Upon reaching our drives, my playing partner and I found that our golf balls were touching and perfectly lined up toward the hole. My ball was in front, so I marked it. His approach produced a massive divot; to replace my ball in its original spot would have meant being in this newly created divot. I claimed I was entitled to a free drop, he said I wasn’t. Who was right? —Brick Rigden, Parkville, Mo.
In a word, neither.
Under Rule 14.2d, you were entitled to relief but not a drop.
When you lifted for interference, you were required to replace the ball … but when the lie of a ball to be replaced is altered, you must replace it in a specific way. Namely, by replacing it on the nearest spot with a lie most similar to the original lie that’s within one club-length of said spot, no nearer the hole and in the same area of the course.
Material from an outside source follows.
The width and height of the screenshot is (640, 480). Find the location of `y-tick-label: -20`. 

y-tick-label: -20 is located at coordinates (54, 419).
(Your scenario, we will note, more commonly occurs in bunkers, but the process is the same.) We hope this info doesn’t hit you like a ton of bricks, Brick!
For more ball-placement guidance from our guru, read on …
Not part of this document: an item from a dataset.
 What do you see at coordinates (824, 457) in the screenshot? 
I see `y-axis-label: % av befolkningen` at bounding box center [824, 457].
A player hits his drive in the fairway. When he addresses his ball for his second shot, his foot is in a deep divot left by a previous group. He sees a clump of turf a few yards ahead, retrieves it and places it in the divot, then plays his shot. By improving his stance, has he broken the rules?—John Alario, Staten Island, N.Y.
Cruelly, he has. Replacing divots is proper etiquette but doing so in this instance is breaking one of golf’s most fundamental rules, namely, playing the course as you find it.
Rule 8.1a prohibits improving any condition affecting the stroke — here, the area of intended stance — by certain actions, one of which being altering the ground surface by replacing a divot in a divot hole.
He gets our sympathy as well as the general penalty of two strokes in stroke play and loss of hole in match play.